On the other hand, Brownian Motion $W_t \sim N(0,t)$ has the property that $W_t-W_s \sim N(0,t-s)$
The answer is given by A.S, i.e. $Var[X_t-X_s]=Var[X_t]+Var[X_s]-2Cov[X_t,X_s]=t+s-2\sqrt{ts}$.
To your question why $Var[X_t-X_s]\neq Var[W_t-W_s]$:
Note that indeed both $X_t$ and $W_t$ follow Gaussian process, $X_t\sim W_t\sim \mathcal{N}(0,t)$. However, $X_t-X_s=(\sqrt{t}-\sqrt{s})Z\neq (\sqrt{t-s})Z=X_{t-s}$, so it doesn't have stationary increments in contrast to Brownian motion.
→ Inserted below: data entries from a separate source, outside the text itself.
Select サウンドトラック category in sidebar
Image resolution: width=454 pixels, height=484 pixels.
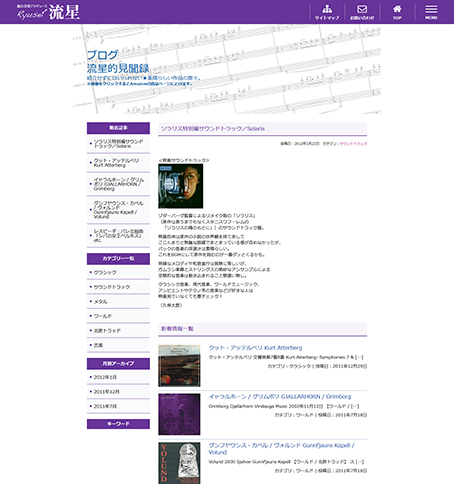click(x=118, y=287)
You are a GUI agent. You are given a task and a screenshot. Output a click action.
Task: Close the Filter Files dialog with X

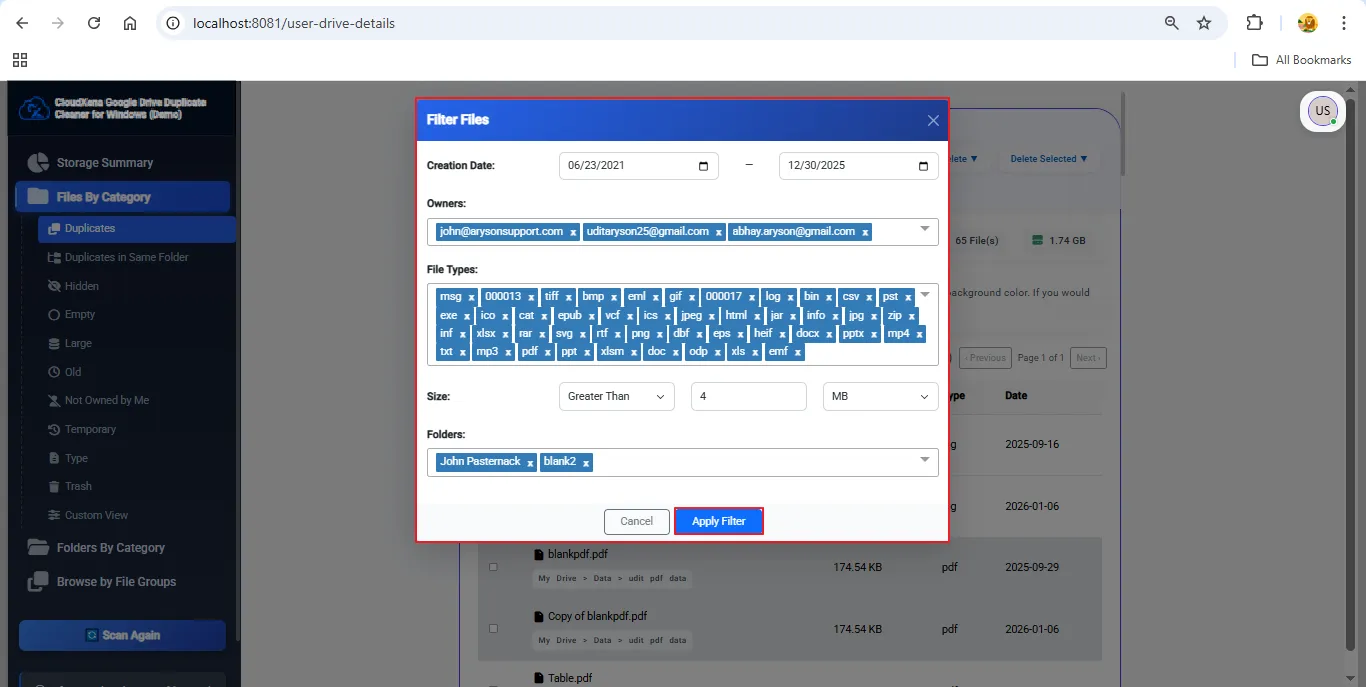coord(932,120)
Moreover, $X_t-X_s=(\sqrt{t}-\sqrt{s})Z$ is not independent from $X_s$, so it doesn't have independent increments in contrast to Brownian motion.
Brownian motion is a L\'evy process + a Gaussian process. While $X$ is only a Gaussian process.
Also note that $X$ is not an adapted process like Brownian motion.